## [WHAT YOU SHOULD DO]
Render every line of the records below as a Markdown table with two columns, No. and Line. Put the row number in No. and the line in Line, and leave out blank lines.
** start of DATASET RECORDS **
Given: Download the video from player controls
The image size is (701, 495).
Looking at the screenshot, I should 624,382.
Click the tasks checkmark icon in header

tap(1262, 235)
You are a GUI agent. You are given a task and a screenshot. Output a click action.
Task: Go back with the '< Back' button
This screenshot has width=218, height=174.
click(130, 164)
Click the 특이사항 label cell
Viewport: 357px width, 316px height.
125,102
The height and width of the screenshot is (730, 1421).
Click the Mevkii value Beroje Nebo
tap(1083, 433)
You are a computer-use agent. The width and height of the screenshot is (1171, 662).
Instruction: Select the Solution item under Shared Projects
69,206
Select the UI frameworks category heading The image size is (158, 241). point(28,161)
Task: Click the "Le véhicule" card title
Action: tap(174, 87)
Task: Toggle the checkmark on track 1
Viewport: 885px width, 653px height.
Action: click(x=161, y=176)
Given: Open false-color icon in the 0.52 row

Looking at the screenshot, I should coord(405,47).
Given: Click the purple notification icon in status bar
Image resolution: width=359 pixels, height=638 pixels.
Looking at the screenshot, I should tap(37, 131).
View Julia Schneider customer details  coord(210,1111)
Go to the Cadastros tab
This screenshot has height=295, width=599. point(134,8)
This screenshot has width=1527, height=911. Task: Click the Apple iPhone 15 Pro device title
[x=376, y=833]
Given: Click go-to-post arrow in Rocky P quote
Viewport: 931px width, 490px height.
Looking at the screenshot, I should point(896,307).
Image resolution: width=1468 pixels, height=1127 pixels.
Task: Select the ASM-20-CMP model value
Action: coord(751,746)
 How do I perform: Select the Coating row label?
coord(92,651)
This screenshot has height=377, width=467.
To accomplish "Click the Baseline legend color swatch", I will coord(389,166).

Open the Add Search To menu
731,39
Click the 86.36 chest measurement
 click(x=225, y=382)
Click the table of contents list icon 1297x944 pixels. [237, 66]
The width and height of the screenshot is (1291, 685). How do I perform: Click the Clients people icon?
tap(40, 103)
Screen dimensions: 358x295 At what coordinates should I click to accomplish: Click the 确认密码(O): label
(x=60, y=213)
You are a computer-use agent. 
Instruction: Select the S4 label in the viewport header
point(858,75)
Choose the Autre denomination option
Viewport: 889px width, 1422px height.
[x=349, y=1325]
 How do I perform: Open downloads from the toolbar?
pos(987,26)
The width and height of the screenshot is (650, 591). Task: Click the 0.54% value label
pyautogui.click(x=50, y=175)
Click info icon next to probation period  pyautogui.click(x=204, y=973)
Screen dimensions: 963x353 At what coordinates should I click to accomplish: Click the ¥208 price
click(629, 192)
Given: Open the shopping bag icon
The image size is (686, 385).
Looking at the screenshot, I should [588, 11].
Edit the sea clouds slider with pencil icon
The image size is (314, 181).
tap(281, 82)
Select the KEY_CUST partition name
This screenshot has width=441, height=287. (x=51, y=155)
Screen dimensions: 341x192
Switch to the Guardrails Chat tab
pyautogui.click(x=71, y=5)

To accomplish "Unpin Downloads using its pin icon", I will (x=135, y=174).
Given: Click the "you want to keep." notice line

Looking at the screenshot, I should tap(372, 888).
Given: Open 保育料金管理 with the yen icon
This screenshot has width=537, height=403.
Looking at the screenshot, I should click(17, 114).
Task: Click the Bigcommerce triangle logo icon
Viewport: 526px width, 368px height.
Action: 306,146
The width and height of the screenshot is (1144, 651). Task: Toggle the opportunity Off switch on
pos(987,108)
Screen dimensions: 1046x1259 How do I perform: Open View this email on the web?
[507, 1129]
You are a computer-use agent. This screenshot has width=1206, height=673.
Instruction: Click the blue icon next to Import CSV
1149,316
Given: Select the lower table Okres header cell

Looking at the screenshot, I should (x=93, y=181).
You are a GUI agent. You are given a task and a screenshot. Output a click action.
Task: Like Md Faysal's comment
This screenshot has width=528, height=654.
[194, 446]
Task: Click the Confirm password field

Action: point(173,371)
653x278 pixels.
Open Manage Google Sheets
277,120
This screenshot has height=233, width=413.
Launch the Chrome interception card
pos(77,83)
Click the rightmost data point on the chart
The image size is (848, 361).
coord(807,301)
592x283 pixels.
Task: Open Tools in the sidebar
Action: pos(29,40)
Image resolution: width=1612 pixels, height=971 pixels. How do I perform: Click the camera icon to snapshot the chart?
** end of DATASET RECORDS **
## [TASK RESPONSE]
| No. | Line |
|---|---|
| 1 | Given: Download the video from player controls |
| 2 | The image size is (701, 495). |
| 3 | Looking at the screenshot, I should 624,382. |
| 4 | Click the tasks checkmark icon in header |
| 5 | tap(1262, 235) |
| 6 | You are a GUI agent. You are given a task and a screenshot. Output a click action. |
| 7 | Task: Go back with the '< Back' button |
| 8 | This screenshot has width=218, height=174. |
| 9 | click(130, 164) |
| 10 | Click the 특이사항 label cell |
| 11 | Viewport: 357px width, 316px height. |
| 12 | 125,102 |
| 13 | The height and width of the screenshot is (730, 1421). |
| 14 | Click the Mevkii value Beroje Nebo |
| 15 | tap(1083, 433) |
| 16 | You are a computer-use agent. The width and height of the screenshot is (1171, 662). |
| 17 | Instruction: Select the Solution item under Shared Projects |
| 18 | 69,206 |
| 19 | Select the UI frameworks category heading The image size is (158, 241). point(28,161) |
| 20 | Task: Click the "Le véhicule" card title |
| 21 | Action: tap(174, 87) |
| 22 | Task: Toggle the checkmark on track 1 |
| 23 | Viewport: 885px width, 653px height. |
| 24 | Action: click(x=161, y=176) |
| 25 | Given: Open false-color icon in the 0.52 row |
| 26 | Looking at the screenshot, I should coord(405,47). |
| 27 | Given: Click the purple notification icon in status bar |
| 28 | Image resolution: width=359 pixels, height=638 pixels. |
| 29 | Looking at the screenshot, I should tap(37, 131). |
| 30 | View Julia Schneider customer details  coord(210,1111) |
| 31 | Go to the Cadastros tab |
| 32 | This screenshot has height=295, width=599. point(134,8) |
| 33 | This screenshot has width=1527, height=911. Task: Click the Apple iPhone 15 Pro device title |
| 34 | [x=376, y=833] |
| 35 | Given: Click go-to-post arrow in Rocky P quote |
| 36 | Viewport: 931px width, 490px height. |
| 37 | Looking at the screenshot, I should point(896,307). |
| 38 | Image resolution: width=1468 pixels, height=1127 pixels. |
| 39 | Task: Select the ASM-20-CMP model value |
| 40 | Action: coord(751,746) |
| 41 |  How do I perform: Select the Coating row label? |
| 42 | coord(92,651) |
| 43 | This screenshot has height=377, width=467. |
| 44 | To accomplish "Click the Baseline legend color swatch", I will coord(389,166). |
| 45 | Open the Add Search To menu |
| 46 | 731,39 |
| 47 | Click the 86.36 chest measurement |
| 48 |  click(x=225, y=382) |
| 49 | Click the table of contents list icon 1297x944 pixels. [237, 66] |
| 50 | The width and height of the screenshot is (1291, 685). How do I perform: Click the Clients people icon? |
| 51 | tap(40, 103) |
| 52 | Screen dimensions: 358x295 At what coordinates should I click to accomplish: Click the 确认密码(O): label |
| 53 | (x=60, y=213) |
| 54 | You are a computer-use agent.  |
| 55 | Instruction: Select the S4 label in the viewport header |
| 56 | point(858,75) |
| 57 | Choose the Autre denomination option |
| 58 | Viewport: 889px width, 1422px height. |
| 59 | [x=349, y=1325] |
| 60 |  How do I perform: Open downloads from the toolbar? |
| 61 | pos(987,26) |
| 62 | The width and height of the screenshot is (650, 591). Task: Click the 0.54% value label |
| 63 | pyautogui.click(x=50, y=175) |
| 64 | Click info icon next to probation period  pyautogui.click(x=204, y=973) |
| 65 | Screen dimensions: 963x353 At what coordinates should I click to accomplish: Click the ¥208 price |
| 66 | click(629, 192) |
| 67 | Given: Open the shopping bag icon |
| 68 | The image size is (686, 385). |
| 69 | Looking at the screenshot, I should [588, 11]. |
| 70 | Edit the sea clouds slider with pencil icon |
| 71 | The image size is (314, 181). |
| 72 | tap(281, 82) |
| 73 | Select the KEY_CUST partition name |
| 74 | This screenshot has width=441, height=287. (x=51, y=155) |
| 75 | Screen dimensions: 341x192 |
| 76 | Switch to the Guardrails Chat tab |
| 77 | pyautogui.click(x=71, y=5) |
| 78 | To accomplish "Unpin Downloads using its pin icon", I will (x=135, y=174). |
| 79 | Given: Click the "you want to keep." notice line |
| 80 | Looking at the screenshot, I should tap(372, 888). |
| 81 | Given: Open 保育料金管理 with the yen icon |
| 82 | This screenshot has width=537, height=403. |
| 83 | Looking at the screenshot, I should click(17, 114). |
| 84 | Task: Click the Bigcommerce triangle logo icon |
| 85 | Viewport: 526px width, 368px height. |
| 86 | Action: 306,146 |
| 87 | The width and height of the screenshot is (1144, 651). Task: Toggle the opportunity Off switch on |
| 88 | pos(987,108) |
| 89 | Screen dimensions: 1046x1259 How do I perform: Open View this email on the web? |
| 90 | [507, 1129] |
| 91 | You are a computer-use agent. This screenshot has width=1206, height=673. |
| 92 | Instruction: Click the blue icon next to Import CSV |
| 93 | 1149,316 |
| 94 | Given: Select the lower table Okres header cell |
| 95 | Looking at the screenshot, I should (x=93, y=181). |
| 96 | You are a GUI agent. You are given a task and a screenshot. Output a click action. |
| 97 | Task: Like Md Faysal's comment |
| 98 | This screenshot has width=528, height=654. |
| 99 | [194, 446] |
| 100 | Task: Click the Confirm password field |
| 101 | Action: point(173,371) |
| 102 | 653x278 pixels. |
| 103 | Open Manage Google Sheets |
| 104 | 277,120 |
| 105 | This screenshot has height=233, width=413. |
| 106 | Launch the Chrome interception card |
| 107 | pos(77,83) |
| 108 | Click the rightmost data point on the chart |
| 109 | The image size is (848, 361). |
| 110 | coord(807,301) |
| 111 | 592x283 pixels. |
| 112 | Task: Open Tools in the sidebar |
| 113 | Action: pos(29,40) |
| 114 | Image resolution: width=1612 pixels, height=971 pixels. How do I perform: Click the camera icon to snapshot the chart? |